# Text
>>>

On the Exact Distribution of the Sum of Two CIR Processes
Bilgi Yilmaz, Alper Hekimoglu
TL;DR
This work solves the long-standing problem of the exact distribution for the sum of two independent CIR processes by deriving a closed-form density expressed as a double infinite Poisson–Gamma mixture of a Kummer-type Gamma convolution, with the kernel $f_Z(s;\nu_1,\nu_2,\beta_1,\beta_2)$ involving the confluent hypergeometric function ${}_1F_1$. The key construction uses the Poisson–Gamma representation of each noncentral $\chi^2$ marginal and averages over the Poisson counts to obtain $f_S(s)=\sum_{n_1,n_2} w_{n_1} w_{n_2} f_Z(s;...)$, providing a computationally stable avenue for exact likelihoods in multifactor affine models. The paper also introduces practical truncation schemes (Poisson-tail and weight-window) for efficient numerical evaluation and proves limiting Gaussian behavior as $\Delta t\to 0$, with the equal-scale case recovering the classical single-factor result. Practically, the results enable exact calibration and pricing in multi-factor term-structure, stochastic volatility, and credit-risk models, while offering a framework potentially applicable to other interacting mean-reverting systems beyond finance.

<<<

# Task to carry out
From the final sentence of the summary on the sum of two CIR processes, list every kind of model in which the results are said to enable exact calibration and pricing.

# Data section

>>>

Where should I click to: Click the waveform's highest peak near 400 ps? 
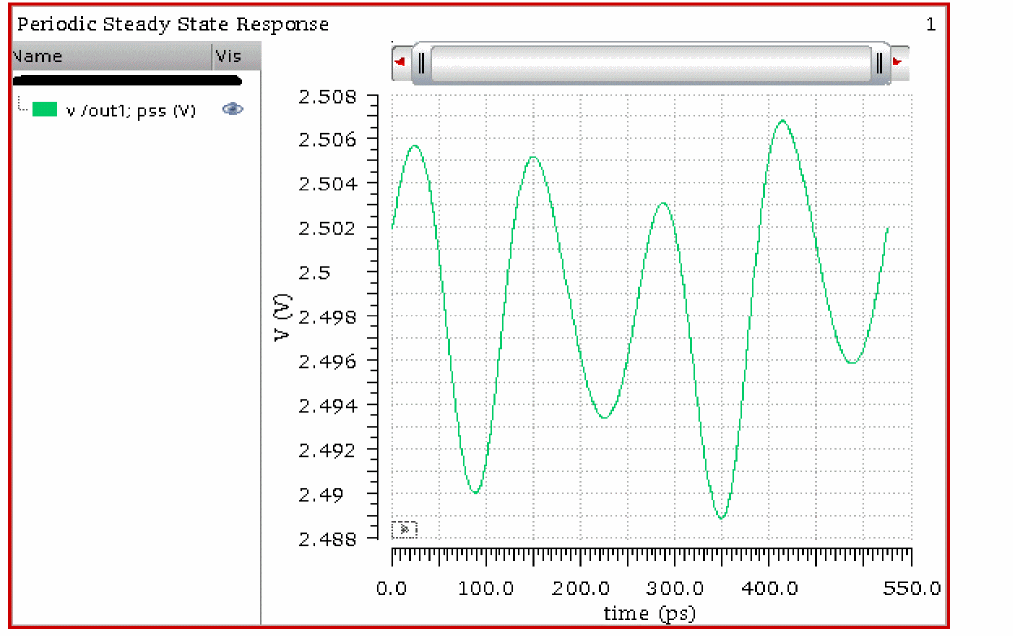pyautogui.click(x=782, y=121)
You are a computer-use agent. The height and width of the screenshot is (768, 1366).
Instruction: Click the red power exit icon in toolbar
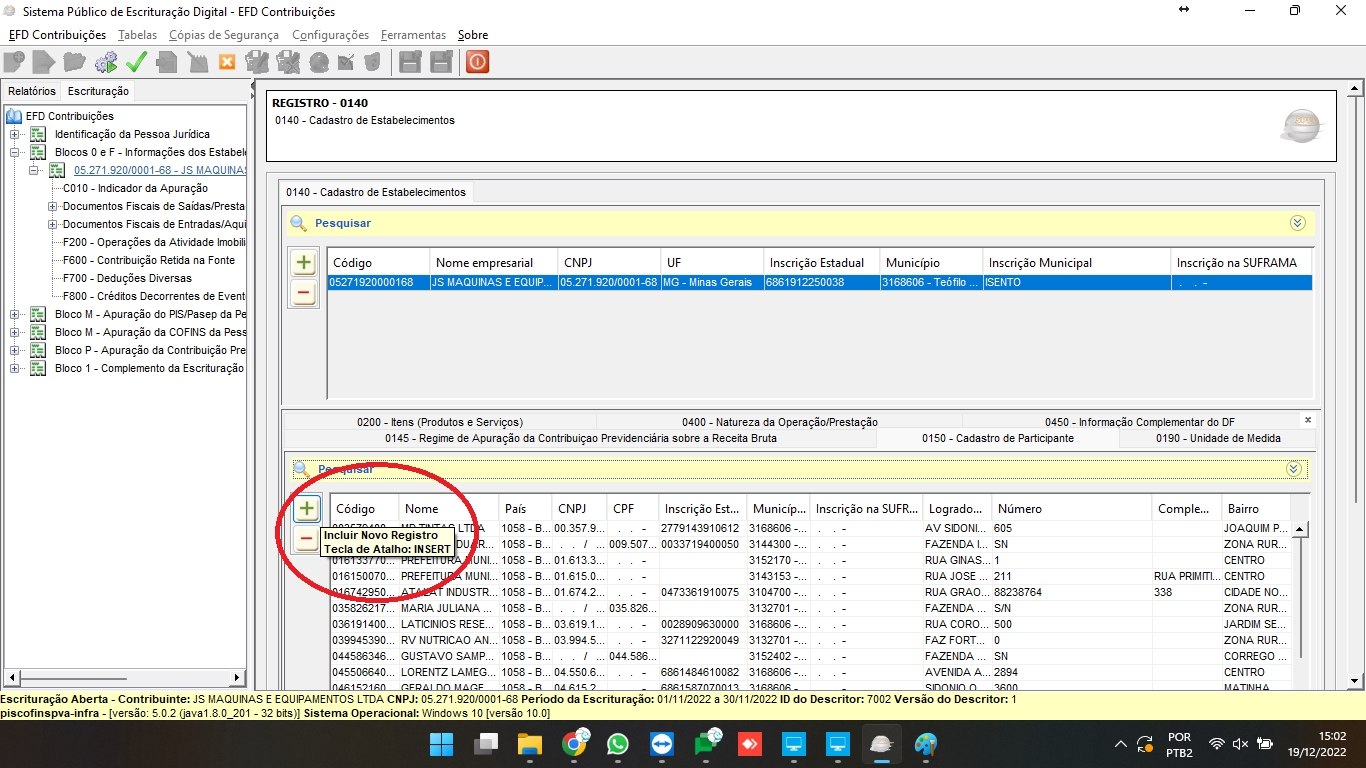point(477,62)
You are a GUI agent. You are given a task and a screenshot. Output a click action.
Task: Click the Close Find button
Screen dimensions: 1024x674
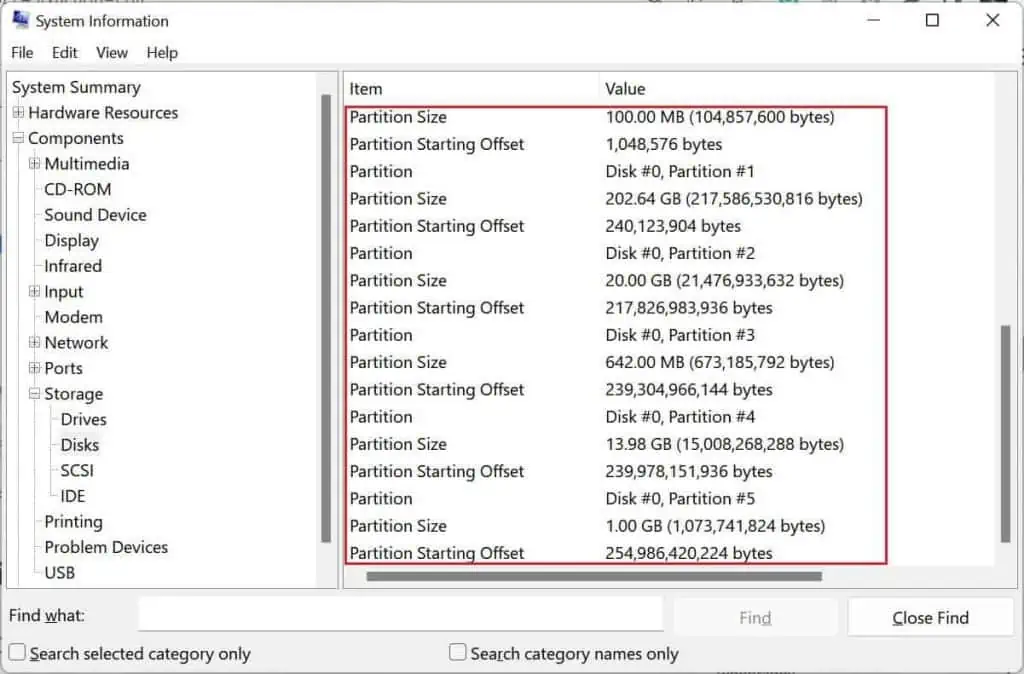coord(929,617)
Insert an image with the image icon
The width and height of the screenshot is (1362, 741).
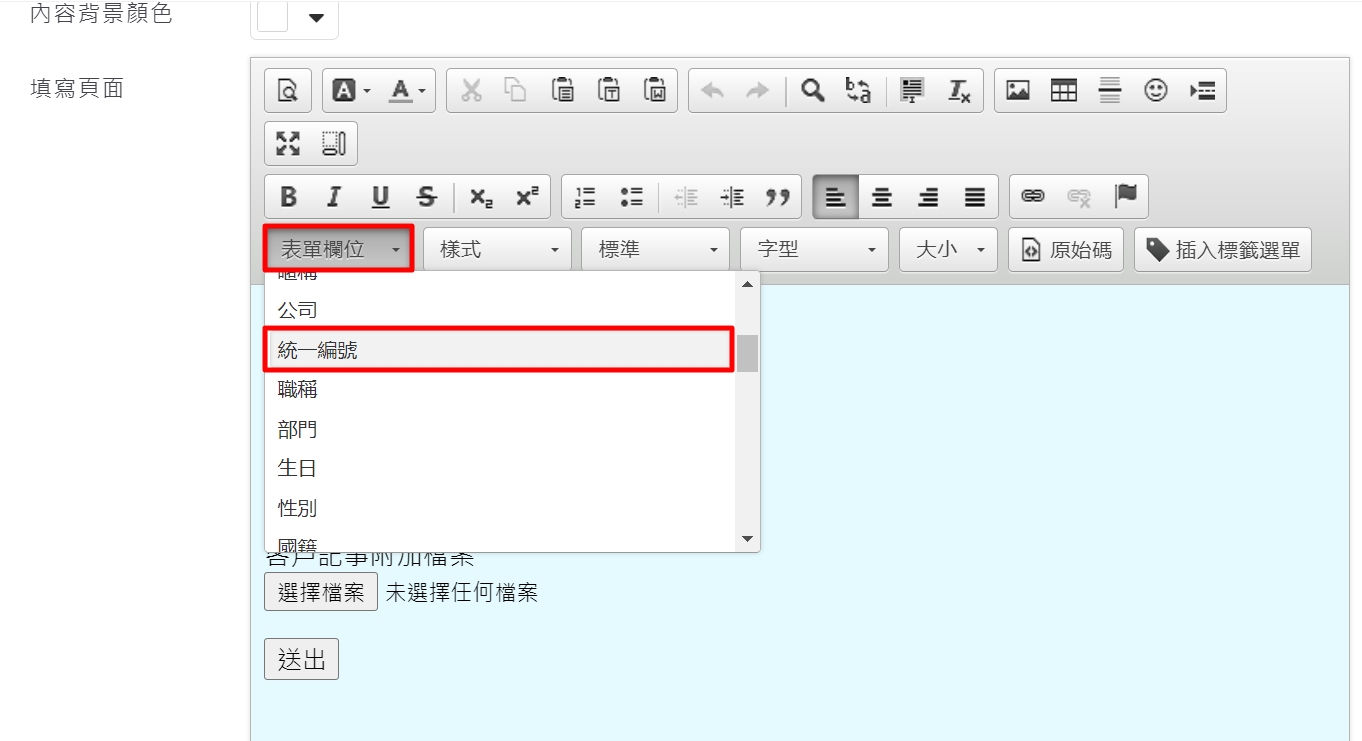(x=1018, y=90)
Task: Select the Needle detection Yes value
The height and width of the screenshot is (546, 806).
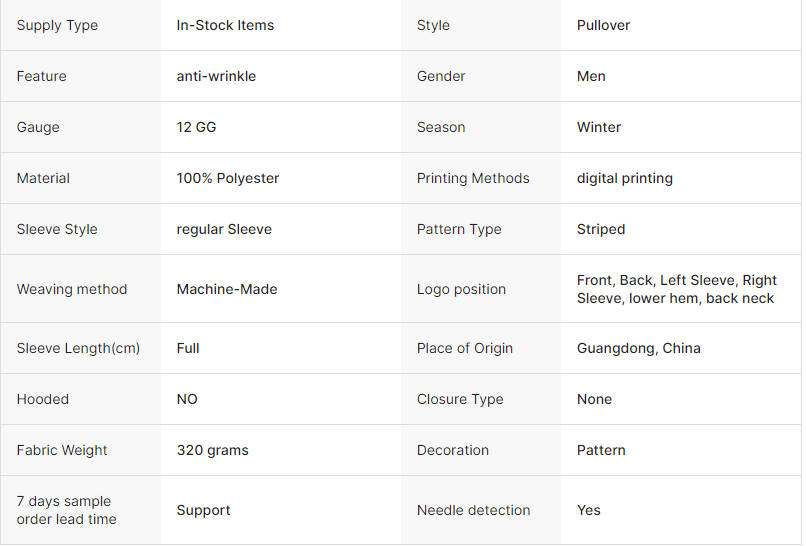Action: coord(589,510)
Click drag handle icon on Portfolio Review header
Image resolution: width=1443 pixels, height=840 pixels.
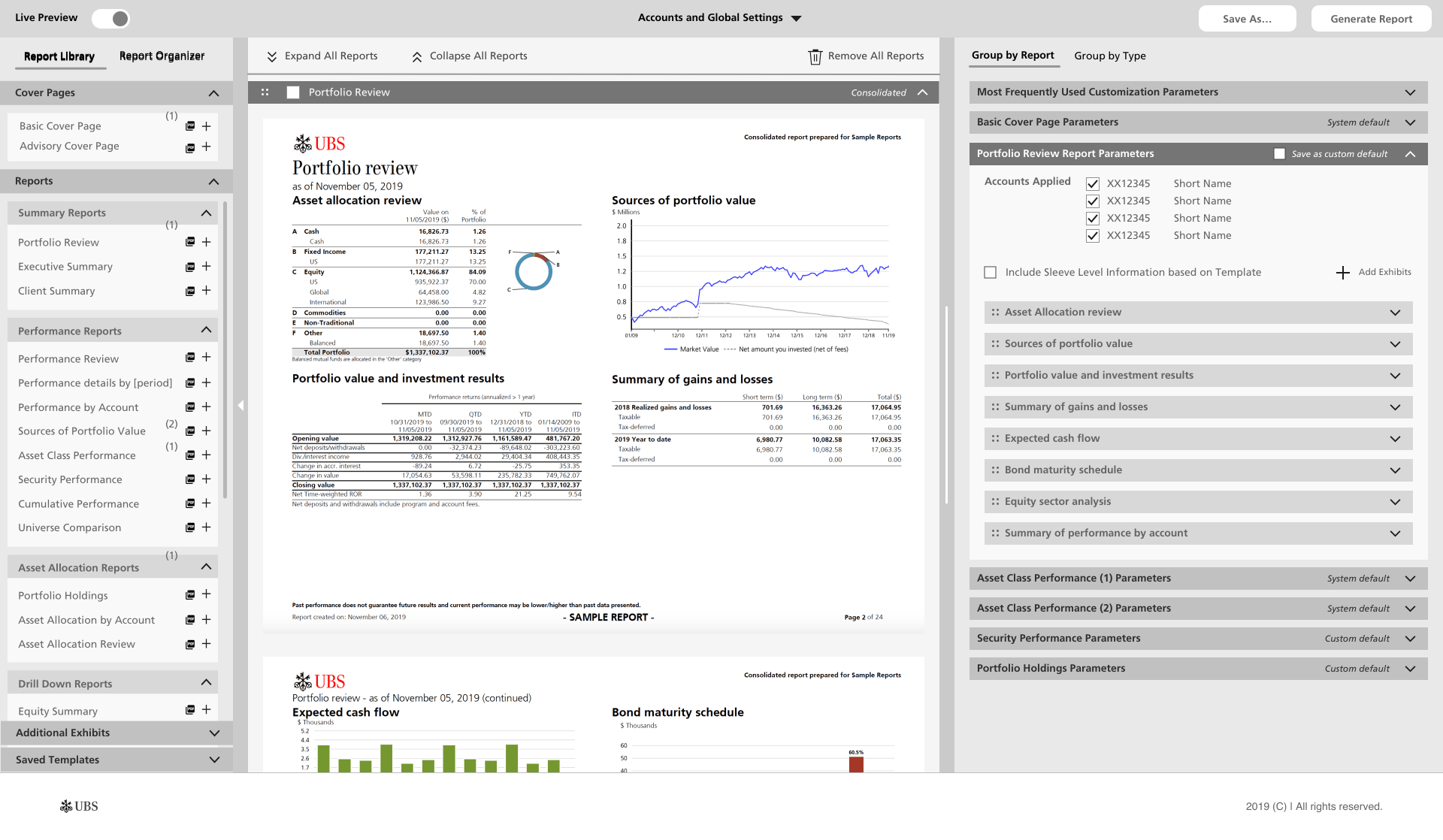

<<<

# Answer below
- Multi-factor term-structure models
- Stochastic volatility models
- Credit-risk models